** Extracted data follows **

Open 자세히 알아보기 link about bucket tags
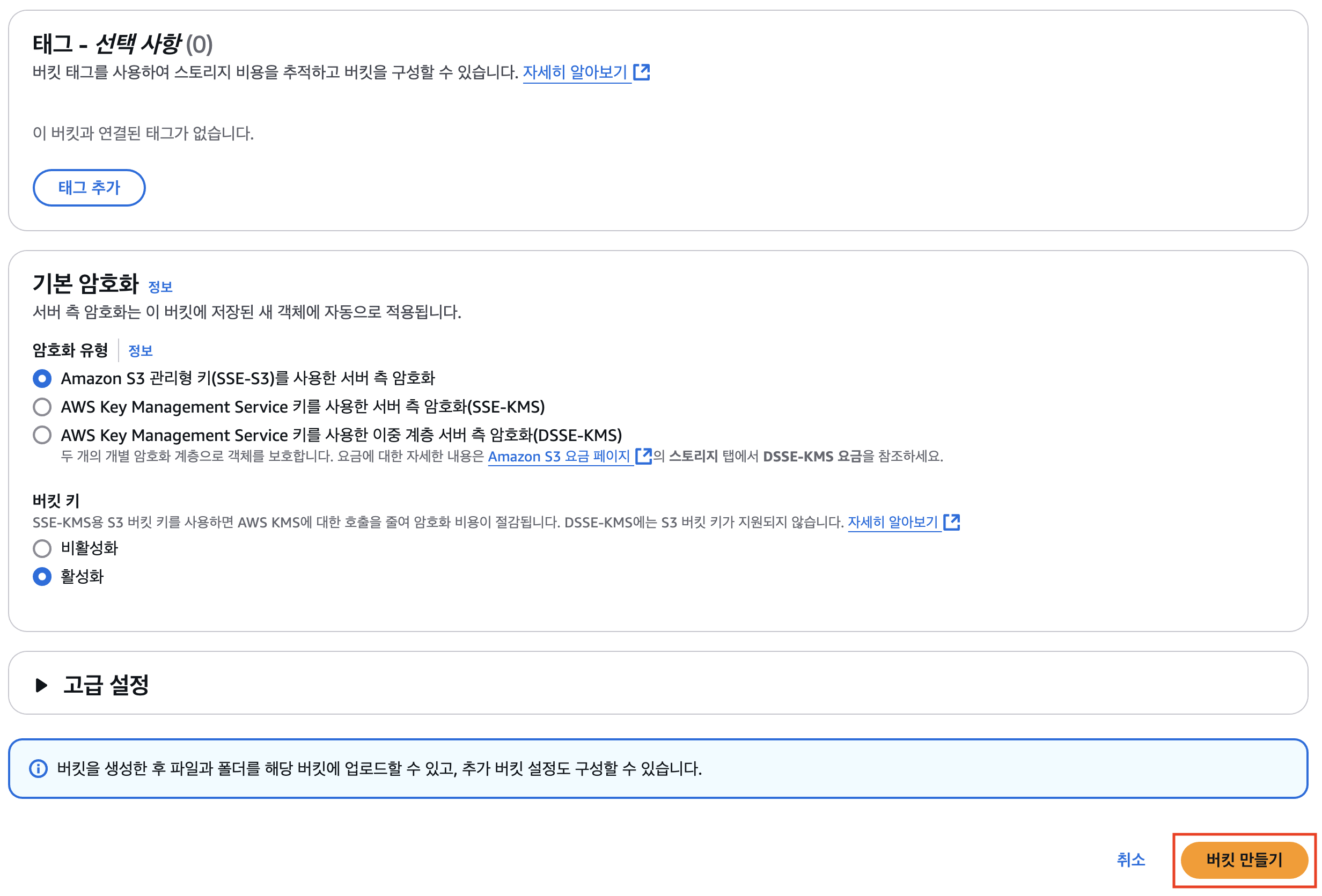 pyautogui.click(x=575, y=72)
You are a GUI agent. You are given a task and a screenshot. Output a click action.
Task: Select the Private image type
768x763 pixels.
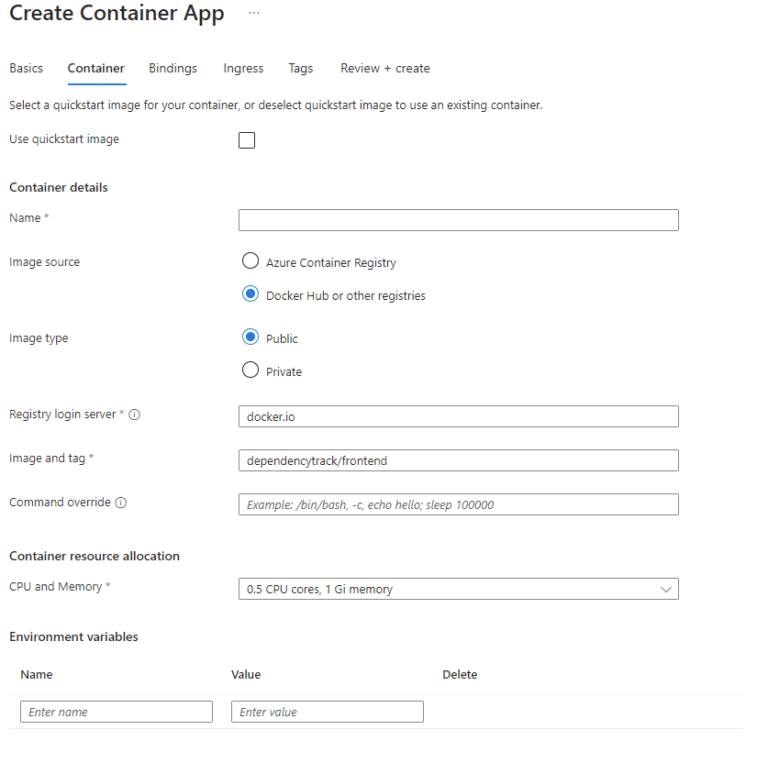(251, 371)
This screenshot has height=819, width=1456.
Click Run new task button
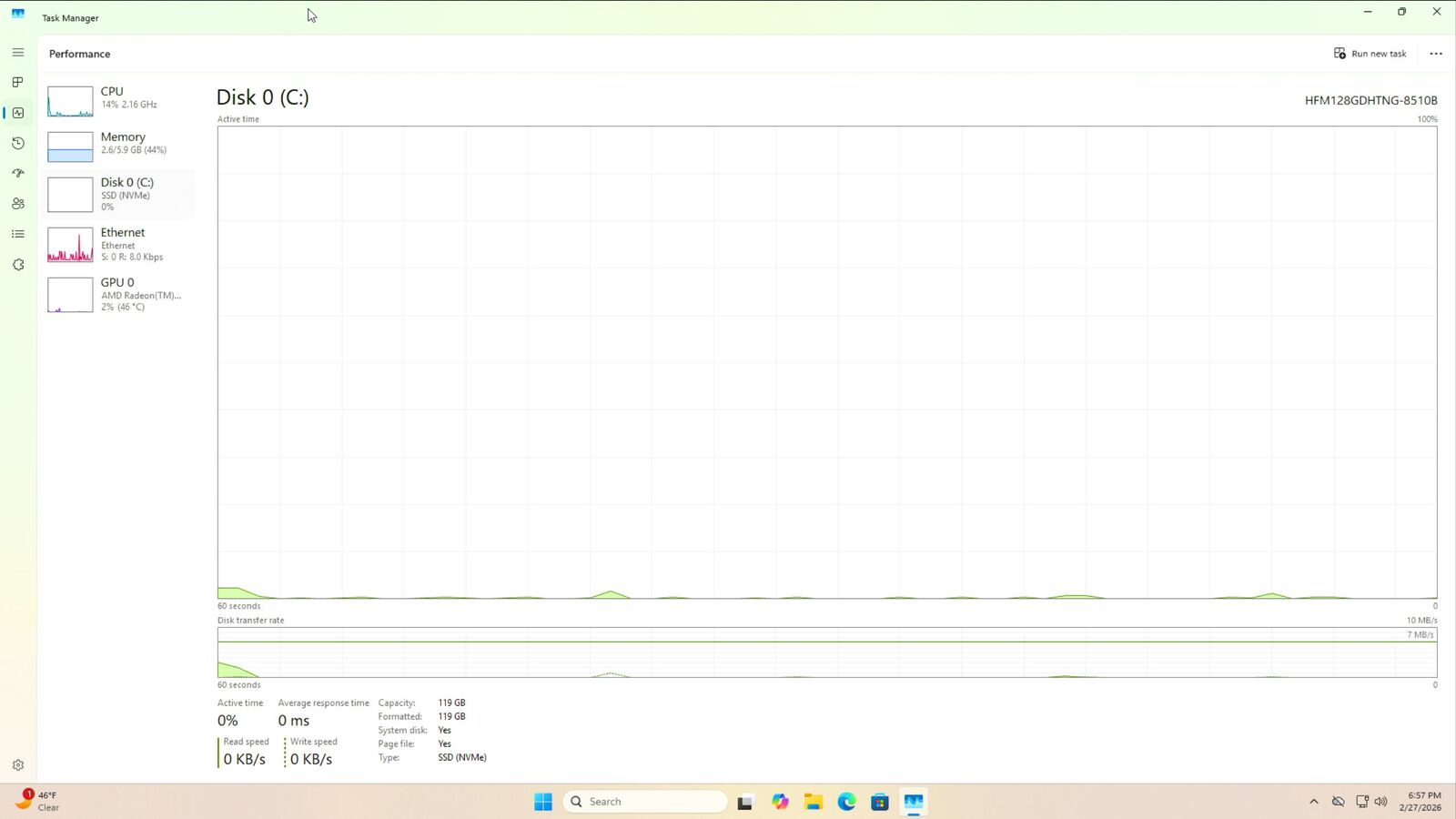[1370, 54]
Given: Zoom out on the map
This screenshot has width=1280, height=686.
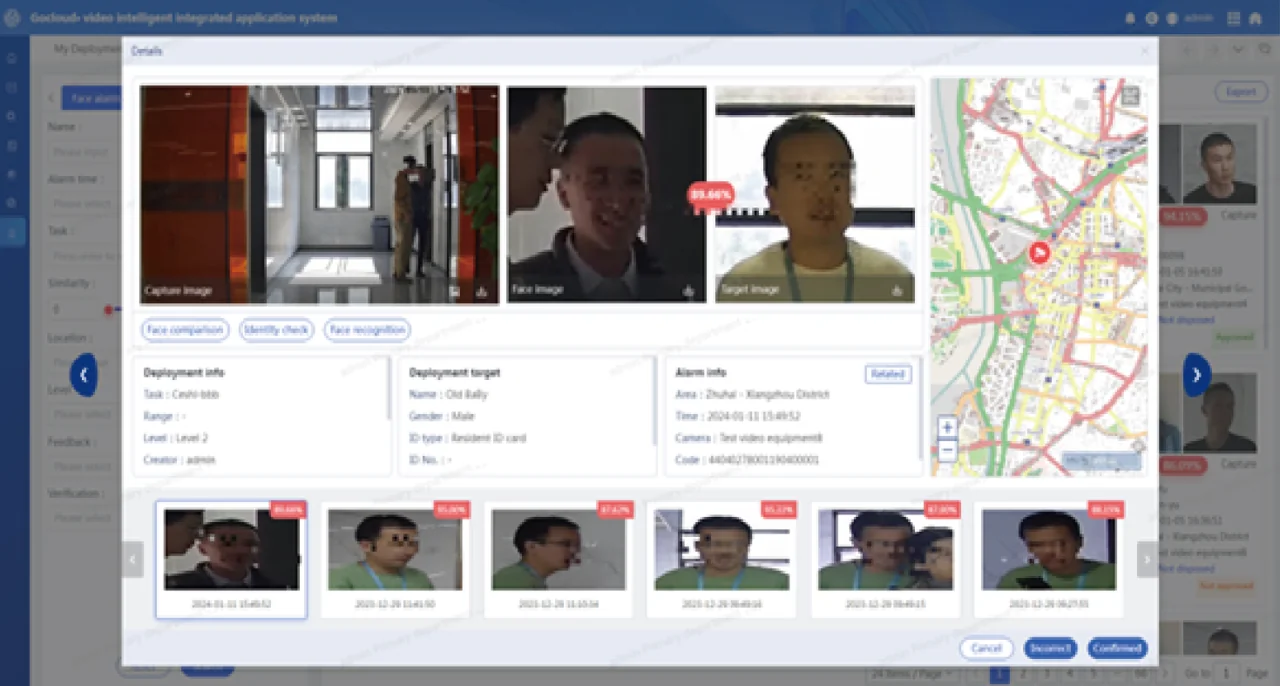Looking at the screenshot, I should [x=947, y=450].
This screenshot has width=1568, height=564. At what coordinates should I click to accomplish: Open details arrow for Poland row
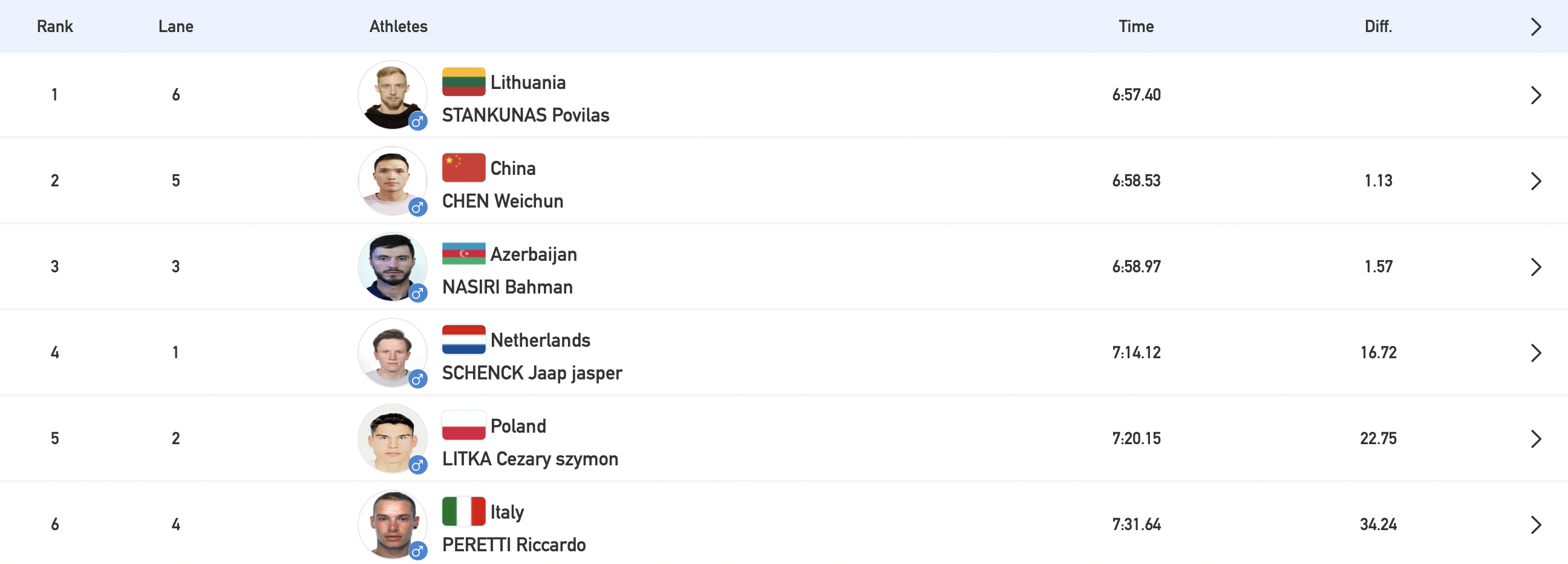pos(1536,438)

** End of Extracted data **

Task to complete: Output the entries exactly and keep every picture out of them.

Problem solution:
Open 자세히 알아보기 link about bucket tags
 pyautogui.click(x=575, y=72)
You are a GUI agent. You are given a task and a screenshot. Output a click action.
Task: Select the Private image type
768x763 pixels.
(251, 371)
This screenshot has height=819, width=1456.
Click Run new task button
[1370, 54]
Given: Zoom out on the map
This screenshot has width=1280, height=686.
Looking at the screenshot, I should [x=947, y=450].
This screenshot has width=1568, height=564. At what coordinates should I click to accomplish: Open details arrow for Poland row
pos(1536,438)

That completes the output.